**Supplied data**
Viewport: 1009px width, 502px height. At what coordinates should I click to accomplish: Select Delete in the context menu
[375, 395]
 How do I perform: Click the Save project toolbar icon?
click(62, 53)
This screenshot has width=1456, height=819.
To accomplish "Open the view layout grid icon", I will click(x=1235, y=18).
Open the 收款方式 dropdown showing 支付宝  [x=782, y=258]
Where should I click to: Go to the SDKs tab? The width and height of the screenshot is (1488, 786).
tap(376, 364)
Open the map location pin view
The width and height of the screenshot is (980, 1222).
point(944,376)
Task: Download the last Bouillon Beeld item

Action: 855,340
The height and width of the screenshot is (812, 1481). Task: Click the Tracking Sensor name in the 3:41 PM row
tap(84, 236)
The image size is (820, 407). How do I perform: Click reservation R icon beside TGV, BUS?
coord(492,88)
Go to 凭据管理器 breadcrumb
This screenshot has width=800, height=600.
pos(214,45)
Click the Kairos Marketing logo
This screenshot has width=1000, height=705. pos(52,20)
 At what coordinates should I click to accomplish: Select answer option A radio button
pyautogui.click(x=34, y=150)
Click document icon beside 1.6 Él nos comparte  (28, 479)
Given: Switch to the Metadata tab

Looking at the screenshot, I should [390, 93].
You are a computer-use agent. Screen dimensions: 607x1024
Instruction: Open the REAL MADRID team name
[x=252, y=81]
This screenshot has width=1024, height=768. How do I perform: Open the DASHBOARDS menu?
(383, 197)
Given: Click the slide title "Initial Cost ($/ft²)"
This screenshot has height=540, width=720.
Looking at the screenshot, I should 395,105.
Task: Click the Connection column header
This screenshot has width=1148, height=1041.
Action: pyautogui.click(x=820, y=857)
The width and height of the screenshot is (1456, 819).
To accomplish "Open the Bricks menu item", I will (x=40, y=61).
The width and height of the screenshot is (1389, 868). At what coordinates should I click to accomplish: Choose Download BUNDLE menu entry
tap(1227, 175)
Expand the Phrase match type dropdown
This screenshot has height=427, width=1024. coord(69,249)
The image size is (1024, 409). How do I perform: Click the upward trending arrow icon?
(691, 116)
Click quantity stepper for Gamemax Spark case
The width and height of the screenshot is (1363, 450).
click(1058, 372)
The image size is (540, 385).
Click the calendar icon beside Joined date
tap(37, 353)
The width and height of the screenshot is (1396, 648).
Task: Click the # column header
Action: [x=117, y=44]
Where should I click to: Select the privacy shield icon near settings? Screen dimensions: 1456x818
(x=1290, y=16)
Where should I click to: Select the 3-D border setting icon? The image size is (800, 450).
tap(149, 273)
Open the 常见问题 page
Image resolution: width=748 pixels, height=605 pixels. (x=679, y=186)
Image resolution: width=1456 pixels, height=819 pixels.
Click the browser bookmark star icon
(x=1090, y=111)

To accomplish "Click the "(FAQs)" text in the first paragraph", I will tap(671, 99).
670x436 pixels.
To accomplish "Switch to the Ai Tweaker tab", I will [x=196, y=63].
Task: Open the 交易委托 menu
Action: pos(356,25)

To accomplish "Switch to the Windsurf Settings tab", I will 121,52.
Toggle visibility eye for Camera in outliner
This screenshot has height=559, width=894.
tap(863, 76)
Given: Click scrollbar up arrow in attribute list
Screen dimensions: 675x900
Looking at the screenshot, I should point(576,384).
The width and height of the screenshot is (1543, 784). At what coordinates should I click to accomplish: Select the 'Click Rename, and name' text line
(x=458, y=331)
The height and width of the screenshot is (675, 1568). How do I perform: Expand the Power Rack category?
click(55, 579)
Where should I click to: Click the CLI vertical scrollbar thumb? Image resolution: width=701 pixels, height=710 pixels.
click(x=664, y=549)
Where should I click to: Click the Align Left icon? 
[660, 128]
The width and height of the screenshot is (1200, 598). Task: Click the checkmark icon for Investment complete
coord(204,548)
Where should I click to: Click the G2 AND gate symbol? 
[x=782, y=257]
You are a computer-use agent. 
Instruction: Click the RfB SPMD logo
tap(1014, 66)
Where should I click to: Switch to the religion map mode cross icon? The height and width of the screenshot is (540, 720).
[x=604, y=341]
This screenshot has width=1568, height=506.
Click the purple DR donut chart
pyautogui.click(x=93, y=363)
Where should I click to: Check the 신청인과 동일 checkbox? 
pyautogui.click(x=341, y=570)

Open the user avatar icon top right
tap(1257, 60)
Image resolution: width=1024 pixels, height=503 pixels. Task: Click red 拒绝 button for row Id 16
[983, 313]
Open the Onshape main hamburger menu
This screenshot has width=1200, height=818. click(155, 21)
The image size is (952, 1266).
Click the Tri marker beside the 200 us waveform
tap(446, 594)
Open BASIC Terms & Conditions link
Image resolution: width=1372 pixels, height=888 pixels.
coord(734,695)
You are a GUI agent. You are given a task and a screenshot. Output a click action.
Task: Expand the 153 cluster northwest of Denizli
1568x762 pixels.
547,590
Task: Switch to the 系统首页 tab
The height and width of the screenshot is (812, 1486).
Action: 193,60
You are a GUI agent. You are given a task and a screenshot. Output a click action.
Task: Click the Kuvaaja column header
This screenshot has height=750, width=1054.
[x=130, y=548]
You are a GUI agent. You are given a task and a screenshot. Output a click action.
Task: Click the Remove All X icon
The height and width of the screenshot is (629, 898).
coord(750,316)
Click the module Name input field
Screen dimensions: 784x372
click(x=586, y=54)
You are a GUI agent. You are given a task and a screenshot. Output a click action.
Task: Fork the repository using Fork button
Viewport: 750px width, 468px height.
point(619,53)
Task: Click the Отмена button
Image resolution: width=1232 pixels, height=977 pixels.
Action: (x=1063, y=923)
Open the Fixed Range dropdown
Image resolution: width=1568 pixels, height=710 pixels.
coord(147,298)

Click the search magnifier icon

**Instructions for the task**
Rewrite everything from the first item down to the line containing "Action: 855,340", requests included, and shift every coordinate in the answers by adding 16 to it.

**Task result**
Viewport: 1009px width, 502px height. At what coordinates should I click to accomplish: Select Delete in the context menu
[391, 411]
 How do I perform: Click the Save project toolbar icon?
click(78, 69)
This screenshot has width=1456, height=819.
To accomplish "Open the view layout grid icon", I will click(x=1251, y=34).
Open the 收款方式 dropdown showing 支付宝  [x=798, y=274]
Where should I click to: Go to the SDKs tab? The width and height of the screenshot is (1488, 786).
tap(392, 380)
Open the map location pin view
The width and height of the screenshot is (980, 1222).
point(960,392)
Task: Download the last Bouillon Beeld item

Action: 871,356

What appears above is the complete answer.